Note 1: You don't need to think about endianness for this section. Endianness is relevant when you're trying to interpret a set of 4 bytes as a word (e.g. integer, address) to do some calculation on it, but at this level of abstraction, we only need to worry about the bits being loaded and stored, not what they mean.

Note 2: Due to Logisim size limitations, the memory unit only uses the lower 16 bits of the provided address, discarding the upper 16 bits. This means that the memory can only store 2^16 bytes of data. The provided tests will always set the upper 16 bits of addresses to 0, and any tests you write should avoid using the upper 16 bits when interacting with memory.

Alignment

In this project, all memory accesses will be aligned. This means that a single load or store instruction will never cross a word boundary in memory. (Intuitively, a single memory access will never cross one of the red lines in the diagram.)
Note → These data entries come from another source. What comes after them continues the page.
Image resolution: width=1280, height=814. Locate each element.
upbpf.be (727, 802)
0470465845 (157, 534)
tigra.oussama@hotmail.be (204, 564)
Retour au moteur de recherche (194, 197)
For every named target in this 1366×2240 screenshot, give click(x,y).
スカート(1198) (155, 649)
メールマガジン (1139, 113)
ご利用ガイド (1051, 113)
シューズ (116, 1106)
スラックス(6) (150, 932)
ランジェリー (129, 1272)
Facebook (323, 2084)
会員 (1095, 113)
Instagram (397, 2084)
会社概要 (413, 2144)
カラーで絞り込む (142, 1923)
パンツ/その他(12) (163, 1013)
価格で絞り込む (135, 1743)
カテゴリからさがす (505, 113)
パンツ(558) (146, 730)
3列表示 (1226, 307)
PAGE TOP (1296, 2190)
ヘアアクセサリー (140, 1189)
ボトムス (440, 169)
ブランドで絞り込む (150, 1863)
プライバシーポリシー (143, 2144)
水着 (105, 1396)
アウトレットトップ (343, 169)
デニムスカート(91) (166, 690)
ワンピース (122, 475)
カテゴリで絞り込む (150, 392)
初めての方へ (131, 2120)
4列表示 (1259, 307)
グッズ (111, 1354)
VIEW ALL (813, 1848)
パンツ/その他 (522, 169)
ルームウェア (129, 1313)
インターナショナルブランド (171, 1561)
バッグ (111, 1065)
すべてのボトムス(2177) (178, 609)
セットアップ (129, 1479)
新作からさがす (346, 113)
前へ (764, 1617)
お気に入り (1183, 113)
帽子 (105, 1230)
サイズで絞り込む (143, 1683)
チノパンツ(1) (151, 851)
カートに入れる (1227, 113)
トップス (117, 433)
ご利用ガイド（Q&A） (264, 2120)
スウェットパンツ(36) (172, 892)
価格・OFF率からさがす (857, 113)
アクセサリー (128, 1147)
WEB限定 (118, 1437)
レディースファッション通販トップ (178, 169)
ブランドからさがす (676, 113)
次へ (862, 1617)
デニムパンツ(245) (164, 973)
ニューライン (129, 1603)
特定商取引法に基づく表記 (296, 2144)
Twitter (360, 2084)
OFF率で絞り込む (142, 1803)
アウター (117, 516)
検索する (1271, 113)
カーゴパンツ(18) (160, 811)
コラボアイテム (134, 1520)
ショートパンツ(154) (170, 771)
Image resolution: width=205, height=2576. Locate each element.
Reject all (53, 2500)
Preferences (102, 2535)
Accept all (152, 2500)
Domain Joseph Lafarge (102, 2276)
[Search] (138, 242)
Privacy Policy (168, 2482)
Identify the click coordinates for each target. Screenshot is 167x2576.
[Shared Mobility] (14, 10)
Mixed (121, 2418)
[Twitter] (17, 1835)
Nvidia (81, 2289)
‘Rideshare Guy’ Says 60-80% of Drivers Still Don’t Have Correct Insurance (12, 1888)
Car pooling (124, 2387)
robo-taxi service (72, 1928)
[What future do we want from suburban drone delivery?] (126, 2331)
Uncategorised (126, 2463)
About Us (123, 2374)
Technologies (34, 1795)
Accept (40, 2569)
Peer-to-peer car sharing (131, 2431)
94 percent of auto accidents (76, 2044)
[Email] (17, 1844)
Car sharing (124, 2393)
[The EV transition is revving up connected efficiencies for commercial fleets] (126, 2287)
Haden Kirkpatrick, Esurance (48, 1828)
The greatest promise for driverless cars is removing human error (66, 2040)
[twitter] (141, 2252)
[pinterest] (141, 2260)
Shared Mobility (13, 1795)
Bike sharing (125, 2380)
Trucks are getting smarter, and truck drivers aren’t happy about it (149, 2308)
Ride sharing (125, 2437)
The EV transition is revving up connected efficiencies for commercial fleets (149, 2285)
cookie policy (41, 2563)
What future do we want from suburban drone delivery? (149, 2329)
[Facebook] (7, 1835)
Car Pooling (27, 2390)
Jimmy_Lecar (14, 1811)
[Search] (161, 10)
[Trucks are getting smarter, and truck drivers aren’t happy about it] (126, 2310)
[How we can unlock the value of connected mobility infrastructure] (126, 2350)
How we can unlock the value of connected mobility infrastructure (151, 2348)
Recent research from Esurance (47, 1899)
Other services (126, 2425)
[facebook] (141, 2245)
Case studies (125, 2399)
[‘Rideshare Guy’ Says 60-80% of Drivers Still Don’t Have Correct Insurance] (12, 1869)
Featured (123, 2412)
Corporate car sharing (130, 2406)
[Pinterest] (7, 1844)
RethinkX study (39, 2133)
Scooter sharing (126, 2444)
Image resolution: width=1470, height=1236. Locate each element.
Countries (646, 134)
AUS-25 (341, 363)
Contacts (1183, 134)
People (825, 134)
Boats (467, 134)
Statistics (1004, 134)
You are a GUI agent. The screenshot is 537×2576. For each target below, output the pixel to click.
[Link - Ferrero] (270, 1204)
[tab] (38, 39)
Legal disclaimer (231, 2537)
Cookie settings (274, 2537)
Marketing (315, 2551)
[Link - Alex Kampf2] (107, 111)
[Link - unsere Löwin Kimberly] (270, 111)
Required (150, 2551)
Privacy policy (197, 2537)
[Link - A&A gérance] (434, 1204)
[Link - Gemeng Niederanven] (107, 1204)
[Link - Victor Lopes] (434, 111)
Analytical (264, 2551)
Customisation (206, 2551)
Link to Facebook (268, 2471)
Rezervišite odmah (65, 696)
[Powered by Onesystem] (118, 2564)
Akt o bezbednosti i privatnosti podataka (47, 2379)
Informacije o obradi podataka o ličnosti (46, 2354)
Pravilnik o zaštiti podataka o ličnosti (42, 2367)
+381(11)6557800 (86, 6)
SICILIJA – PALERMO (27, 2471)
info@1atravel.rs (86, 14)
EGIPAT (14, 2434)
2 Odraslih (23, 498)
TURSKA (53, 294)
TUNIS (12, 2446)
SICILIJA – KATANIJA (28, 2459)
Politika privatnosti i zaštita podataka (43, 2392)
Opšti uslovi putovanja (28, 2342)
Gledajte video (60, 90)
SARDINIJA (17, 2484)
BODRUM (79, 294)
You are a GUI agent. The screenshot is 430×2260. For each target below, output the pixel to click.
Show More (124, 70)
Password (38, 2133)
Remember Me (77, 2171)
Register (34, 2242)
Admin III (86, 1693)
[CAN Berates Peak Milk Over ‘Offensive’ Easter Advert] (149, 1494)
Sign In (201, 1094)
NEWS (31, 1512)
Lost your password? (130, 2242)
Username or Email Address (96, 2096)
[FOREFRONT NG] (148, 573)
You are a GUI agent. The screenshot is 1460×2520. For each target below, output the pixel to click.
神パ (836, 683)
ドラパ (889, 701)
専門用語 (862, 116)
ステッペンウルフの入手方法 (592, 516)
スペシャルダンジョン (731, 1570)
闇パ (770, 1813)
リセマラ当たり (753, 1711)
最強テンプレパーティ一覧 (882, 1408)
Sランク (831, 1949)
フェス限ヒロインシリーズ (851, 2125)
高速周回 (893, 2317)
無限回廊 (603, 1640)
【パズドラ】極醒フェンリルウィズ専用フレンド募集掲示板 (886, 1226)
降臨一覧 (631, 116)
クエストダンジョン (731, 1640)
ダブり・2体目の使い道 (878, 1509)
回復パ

For completeness, this means that: All lw and sw instructions will use memory addresses that end in 0b00 (i.e. are a multiple of 4). All lh and sh instructions will use memory addresses that end in 0b00, 0b01, or 0b10 (never an address that ends in 0b11).

You should not implement any unaligned memory accesses in this project.

Conceptual Overview: Loads

The partial_load.circ circuit is designed to take data read from DMEM and process it in order to put the relevant data into a register.

Remember that in RISC-V, load instructions read bytes from memory (DMEM) and put those bytes into a 32-bit register. There are three load instructions that each read a different number of bits from memory: lw reads 32 bits, lh reads 16 bits, and lb reads 8 bits. In all three instructions, 32 bits need to be put into the destination register. If fewer than 32 bits are read from memory, they are sign-extended to 32 bits before being put in the destination register.

Regardless of instruction, DMEM will always return 32 bits of memory, but in the lh and lb instructions, we only want 16 or 8 bits from memory, so we need to extract the correct bits out of the 32 bits returned from DMEM.

How do we know which of the 32 bits from DMEM we care about? We can check whether the instruction is lw, lh, or lb to know how many bits we want to extract. We can then check the bottom 2 bits of the memory address to know where in the 32 bits we want to start extracting bits.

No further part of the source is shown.